At least five people were arrested in Chad after violent demonstrations on Saturday against France, accused of supporting the ruling military junta, the opposition and a police official told AFP on Monday (May 16).

General Mahamat Idriss Déby Itno, son of President Idriss Déby Itno killed more than a year ago at the front against the rebels, immediately took over the reins of the country at the head of a group of fifteen generals, immediately dubbed by the international community, led by Paris, when other putschist officers suffered its wrath and sanctions elsewhere in Africa.

Seven service stations of the French oil group Total were vandalized and twelve police officers injured on Saturday in N’Djamena, according to a police official who requested anonymity and confirmed to AFP the arrest of “five officials of the demonstration, kept in the premises of the General Directorate of General Intelligence”.

“Five people were arrested by law enforcement on Saturday and they are not involved in the acts of vandalism. They are wrongly arrested,” said Max Loalngar, spokesman for the opposition platform Wakit Tamma, which initiated the call to protest.

On Monday, a demonstration of hundreds of high school students from the capital, marching to cries of “France out!” “, was quickly dispersed by tear gas, noted an AFP journalist. No one was arrested or injured, a police official told AFP.

Failure of national pre-dialogue

Several opposition parties such as the Socialist Party Without Borders (PSF) and the political movement One Nation for All (UNPT), trade unions such as the Union of Trade Unions of Chad (UST) and certain rebel groups have called for the release of people arrested.

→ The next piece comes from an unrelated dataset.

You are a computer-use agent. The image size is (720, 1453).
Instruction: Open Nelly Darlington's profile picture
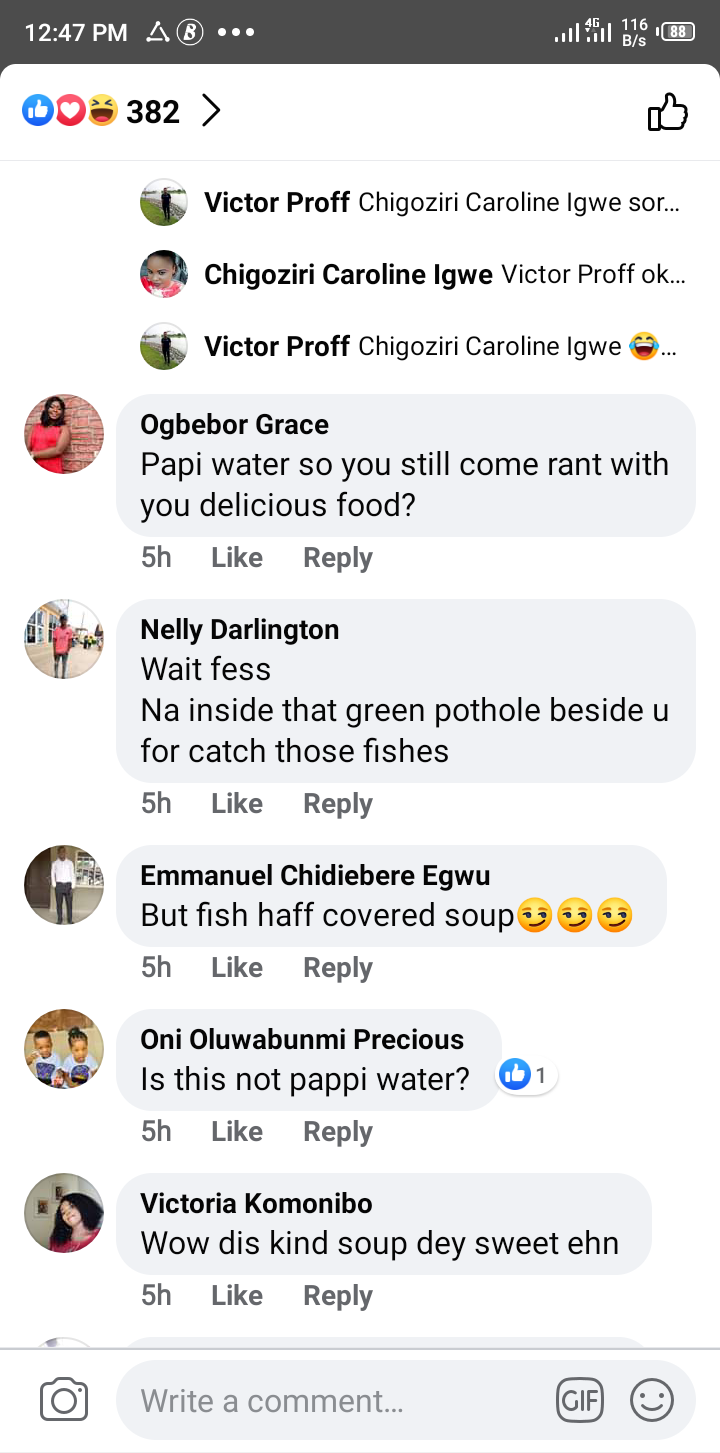tap(64, 639)
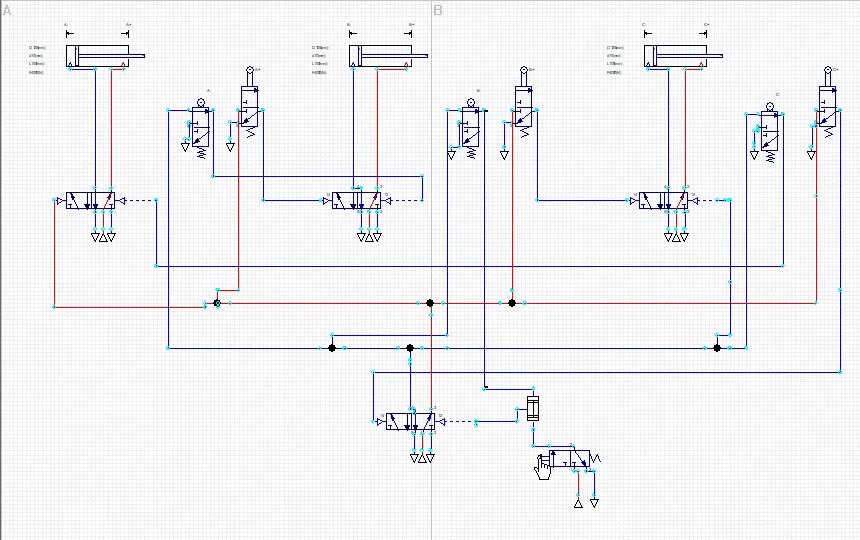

“What happened yesterday is extremely serious (…), people will answer for their actions”, retorted Sunday evening on national television the Minister of Communication, Abderamane Koulamallah.

“It’s time for this to stop. It is time that the false and unfounded allegations circulating on the redeployment of French forces inside the country also stop, ”said General Mahamat Déby, self-proclaimed transitional president, in a security meeting on Monday.

The junta had dissolved Parliament, dismissed the government and repealed the Constitution on the announcement, on April 20, 2021, of the death of Idriss Déby after having ruled with an iron fist for thirty years a country the scene of multiple rebellions. But she immediately promised “free and democratic elections” within eighteen months, after a “dialogue of national reconciliation”.

Since then, this forum, which must bring together all political and armed opposition, according to the Head of State, has not been able to start, the armed groups failing to reach an agreement with the junta in a “pre-dialogue” in Doha and the political opposition having withdrawn from this initiative.